A operação de deslocamento em massa do governo israelense, denominada "Operação Muralha de Ferro", constitui, segundo a Human Rights Watch, "uma violação do direito da ocupação sob o direito internacional humanitário, o que configura crimes de guerra". A Human Rights Watch também concluiu que as forças israelenses cometeram o deslocamento forçado de civis e outros atos desumanos como parte de um ataque generalizado ou sistemático contra a população civil, o que constitui crimes contra a humanidade de acordo com o Estatuto de Roma do Tribunal Penal Internacional. As ações de Israel também violaram o direito internacional dos direitos humanos em vigor na Cisjordânia.
Desde 7 de outubro de 2023, mil palestinos foram mortos pelo Estado de Israel na Cisjordânia ocupada. Este ano, a colheita de azeitonas — um evento vital para o povo palestino, tanto econômica quanto simbolicamente — foi particularmente violenta. Com todos os olhares voltados para Gaza, o exército israelense e os colonos estão se aproveitando da situação para cometer abusos e o que a Human Rights Watch (HRW) já descreveu como “limpeza étnica”. Nesse sentido, a organização pediu uma investigação de todos esses atos como “crimes de guerra” e “crimes contra a humanidade” e exigiu a imposição de sanções internacionais.

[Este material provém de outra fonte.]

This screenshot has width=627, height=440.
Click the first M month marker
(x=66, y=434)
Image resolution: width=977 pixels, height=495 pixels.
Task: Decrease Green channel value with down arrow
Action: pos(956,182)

Alemanha, França, Itália e Reino Unido também se manifestaram, mas com uma declaração em vez das sanções exigidas por algumas organizações internacionais. Em uma declaração conjunta, afirmaram que “condenam veementemente o aumento massivo da violência dos colonos contra civis palestinos” e pediram “estabilidade” na Cisjordânia. Na declaração, instaram Israel a “respeitar” o direito internacional.